Retirement Compensation Agreements

Supplemental Executive Compensation Agreement

      On May 26, 1994, the Company and Mr. James C. Kostelni (hereafter in
this section, Mr. Kostelni) entered into a Supplemental Executive
Compensation Agreement which is intended to supplement Mr. Kostelni's
retirement benefits to make up for any loss of benefits under the Bontex,
Inc.  Retirement Income Plan resulting from the application of certain
limitations imposed by amendments to Section 401(a)(17) of the Internal
Revenue Code of 1986, as amended, under the Revenue Reconciliation Act of
1993.  Under the Supplemental Executive Compensation Agreement, the Company
has agreed, during Mr. Kostelni's life, to purchase for Mr. Kostelni, upon
execution of the Agreement and thereafter on May 1 of each year through May
1, 2000, an annuity contract which provides for the payment of at least
$458.33 per month to Mr. Kostelni, such payments to begin upon Mr. Kostelni's
<PAGE>
reaching age sixty-five and to end upon Mr. Kostelni's death or the ten-year
anniversary date of the first annuity payment, whichever is later.  In order
to replace the survivorship benefits which Mr. Kostelni's spouse, but for the
tax changes, would receive upon his death, the Company also has agreed to pay
to Mr. Kostelni, upon execution of the Agreement and thereafter on May 1 of
each year through May 1, 2000, a cash payment in the amount of $26,000.  It
is intended that such cash payment will be used by Mr. Kostelni to purchase
life insurance which will then provide the survivor benefit.  Additionally,
the Supplemental Executive Compensation Agreement also provides that the
Company shall, upon execution of the Agreement and thereafter on May 1 of
each year through May 1, 2000, make a cash "gross-up" payment equal to the
amount of any federal, state and local income taxes paid by Mr. Kostelni on
the benefits received under the Agreement.  The value of the annuity, the
cash payment and the "gross-up" payment for fiscal 1997 are included in the
Summary Compensation Table above.

      Under the Supplemental Executive Compensation Agreement, the Company
shall, upon a change in control, (i) purchase and transfer to Mr. Kostelni
all remaining annuities to be purchased pursuant to the Agreement; (ii) pay
to Mr. Kostelni all bonus amounts still owing pursuant to the Agreement; and
(iii) pay to Mr. Kostelni the applicable "gross-up" payment computed in
accordance with the Agreement.  If Mr. Kostelni dies during the term of the
Supplemental Executive Compensation Agreement, or if Mr. Kostelni's
employment with the Company is terminated, either voluntarily or pursuant to
the terms of the Executive Compensation Agreement (discussed below), the
Agreement shall terminate, and Mr.

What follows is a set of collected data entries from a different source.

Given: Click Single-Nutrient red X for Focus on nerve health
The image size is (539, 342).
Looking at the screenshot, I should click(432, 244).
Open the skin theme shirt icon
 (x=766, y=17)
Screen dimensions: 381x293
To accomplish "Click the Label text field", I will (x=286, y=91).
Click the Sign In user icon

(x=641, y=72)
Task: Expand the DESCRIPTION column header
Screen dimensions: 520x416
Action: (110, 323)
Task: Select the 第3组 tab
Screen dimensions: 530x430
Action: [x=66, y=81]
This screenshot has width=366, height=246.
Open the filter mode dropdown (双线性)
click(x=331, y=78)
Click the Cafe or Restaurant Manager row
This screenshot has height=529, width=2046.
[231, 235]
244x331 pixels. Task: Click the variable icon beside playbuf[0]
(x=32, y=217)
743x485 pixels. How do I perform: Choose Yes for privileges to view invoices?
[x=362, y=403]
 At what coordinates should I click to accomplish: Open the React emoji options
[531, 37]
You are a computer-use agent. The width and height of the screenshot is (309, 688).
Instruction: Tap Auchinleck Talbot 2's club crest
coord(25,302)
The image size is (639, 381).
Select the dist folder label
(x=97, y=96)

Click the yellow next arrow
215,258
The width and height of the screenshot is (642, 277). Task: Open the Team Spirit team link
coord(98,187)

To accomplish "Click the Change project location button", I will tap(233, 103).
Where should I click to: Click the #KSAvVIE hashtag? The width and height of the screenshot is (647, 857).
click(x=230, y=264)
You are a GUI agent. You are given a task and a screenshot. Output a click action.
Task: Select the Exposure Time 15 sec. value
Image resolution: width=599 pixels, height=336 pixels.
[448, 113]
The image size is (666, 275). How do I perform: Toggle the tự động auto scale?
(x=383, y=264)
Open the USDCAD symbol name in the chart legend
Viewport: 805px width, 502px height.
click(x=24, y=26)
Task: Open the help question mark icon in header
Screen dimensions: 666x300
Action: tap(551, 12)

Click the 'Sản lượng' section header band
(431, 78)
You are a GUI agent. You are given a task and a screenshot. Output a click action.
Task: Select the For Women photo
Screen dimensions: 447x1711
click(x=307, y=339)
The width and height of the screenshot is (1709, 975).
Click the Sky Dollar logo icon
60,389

Kostelni shall be entitled to no further
payments or benefits under the Agreement, except those which have accrued as
of the date of his death or termination.

      A change in control under the Supplemental Executive Compensation
Agreement shall be deemed to have occurred in the event that (i) any person
or group becomes a beneficial owner of 20% or more of the combined voting
power of the Company's voting securities; (ii) the members of the Company's
Board of Directors on the date of the Agreement cease for any reason to
constitute at least a majority of the Board; (iii) all or substantially all
of the assets of the Company are sold, transferred or conveyed by any means,
including, but not limited to, direct purchase or merger, if the transferee
is not controlled by the Company; or (iv) the Company is merged or
consolidated with another entity and as a result of such merger or
consolidation less than 75% of the outstanding voting securities of the
surviving or resulting entity shall be owned in the aggregate by the former
stockholders of the Company.  No change of control shall be deemed to have
occurred for purposes of the Agreement by virtue of the acquisition, directly
or indirectly, of 20% or more of the combined voting power of the Company's
voting securities by Mr. Kostelni or a group including Mr. Kostelni, by a
subsidiary or certain other affiliates of the Company, or by the heirs,
successors or assigns of Hugo N. Surmonte. 

Employment Agreement

      On January 22, 1997, the Company and Mr. James C. Kostelni (hereafter
in this section, Mr. Kostelni) entered into an Executive Compensation
Agreement providing for the employment of Mr. Kostelni as President and Chief
Executive Officer of the Company for a term expiring on May 15, 2005.  This
Agreement supersedes in its entirety the Executive Compensation Agreement
dated June 29,1989, by and between the Company (as successor to Georgia
Bonded Fibers, Inc.) and the Employee.  Under the Agreement, Mr. Kostelni is
to receive a minimum annual salary of $222,000, which shall be adjusted
<PAGE>
annually by the Compensation Committee of the Board of Directors, along with
certain benefits, including such bonuses as are approved by the Board of
Directors, an automobile allowance and all fringe benefits offered to Company
employees.

      The Agreement may be terminated by the Company only for cause,
provided, however, that the Company may not terminate the Agreement on (i)
the sale by the Company of substantially all of its assets to a single
purchaser or to a group of associated purchasers; (ii) the sale, exchange or
other disposition, in one transaction, of more than 50% of the outstanding
shares of Company common stock; (iii) a decision by the Company to terminate
its business and liquidate its assets; or (iv) the merger or consolidation of
the Company in a transaction in which the shareholders of the Company receive
less than 50% of the outstanding voting shares of the new or continuing
corporation.  Under the Agreement, "cause" is deemed to include only Mr.
Kostelni's (i) conviction of a felony; (ii) material breach of the Agreement
which remains uncured sixty days after notice by the Company of such breach;
or (iii) dishonesty directly related to the performance of his duties.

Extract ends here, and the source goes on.